VALENCIA / Boris Giltburg, expresión de virtuosismo
Valencia. Teatro Principal. 21-VI-2022. Boris Giltburg, piano. Obras de María Teresa Oller, Rachmaninov y Liszt.
Son ya muchas y siempre exitosas las reiteradas visitas del moscovita Boris Giltburg (1984) a la programación del Palau de la Música. Artista de calado y pianista de altos vuelos, su presencia supone garantía de una vibrante vivencia musical. Así fue, una vez más. En esta ocasión, en el Teatro Principal, con un recital sin límites e intenso virtuosismo que abrazaba la endiablada Primera sonata de Rachmaninov con la fantasiosa e igualmente espinosa Sonata en Si menor de Liszt.

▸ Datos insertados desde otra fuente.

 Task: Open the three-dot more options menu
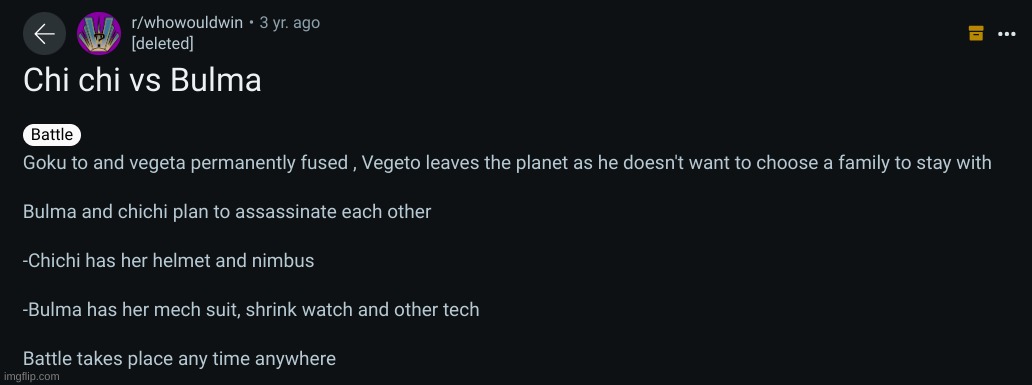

Antes, a modo de preludio, quizá de aperitivo local, la miniatura Cipreses, de la longeva compositora María Teresa Oller (1920-2018), alumna de Manuel Palau y una de las primeras voces femeninas de la creación levantina.
Apoyado en su virtuosismo sin fisuras ni reto, Giltburg, cuya presencia menuda y maneras ante el teclado recuerdan al joven Ashkenazy, cuajó una versión arrolladora pero nunca desencajada de los tres movimientos de la amputada Primera sonata de Rachmaninov, tríptico aún más virtuosístico, aún más inaccesible que la mucho más tocada Segunda sonata. El moscovita convierte en música el virtuosismo, que es realzado como elemento esencial y consustancial de la expresión. Ocurre con otros compositores pianistas, como Albéniz, Chopin o Prokofiev, pero únicamente cuando, como es el caso, ante el teclado se sienta un artista hipervirtuoso capaz de gobernar los potentes medios técnicos con el alma cultivada de la inteligencia sensible.
Ni en un solo instante de entre las infinitas notas del torrencial programa se percibió vacuo el arrollador y deslumbrante impulso que Giltburg —dedos a los que, como los de Michelangeli, parece vetado el error— volcó en versiones henchidas de genuino aliento romántico. Cantó y narró el pentagrama solo aparentemente abstracto de la extensa pero concisa Primera sonata —inicialmente duraba casi el doble de los 40 minutos de la versión definitiva—, con cercana convicción. Ni siquiera puntuales momentos en los que los dedos perfectos parecieron escapar al control de su dueño, la guía estética perdió sentido ni concierto. Impresionante en verdad.
Llovieron bravos y aplausos de un público pianístico y a todas luces melómano; fino degustador de la excelencia que irradiaba el escenario. Tras la pausa, el templado poeta del piano que es Giltburg cargó de efusión y calor la monumental Sonata en si menor de Liszt. Buscó el quimérico silencio absoluto para comenzar a dibujar el romántico retablo sonoro desde el pianísimo extremo, tan cercano al silencio que exige Liszt y reclama la partitura. Como Sviatoslav Richter, para comenzar, espero sin premura a que en la sala no se escuchara una mosca. Temple. Hubo fuego y comedida fantasía, ímpetu y bellezas sonoras en una página que indaga los registros y resonancias tímbricas del instrumento con la misma curiosidad y fortuna que lo hizo Chopin y años después Fauré, Albéniz, Debussy y Ravel.
El éxito volvió a ser rotundo. Irrebatible. Boris Giltburg se reafirmó como coloso del mejor piano contemporáneo, que es, con sus matices y evoluciones, el mismo de siempre. El tronco común del virtuosismo y la sensibilidad. La emoción reinó aún en el espacio propicio del Teatro Principal —el mismo en el que tocaron Liszt, Anton y Artur Rubinstein o Albéniz—, con una tenue mazurca de Chopin —la cuarta del Opus 24— y el inquieto segundo Momento musical de Rajmáninov. Expresión que es virtuosismo. Virtuosismo que es expresión. ¿O será lo mismo? Gustazo de recital.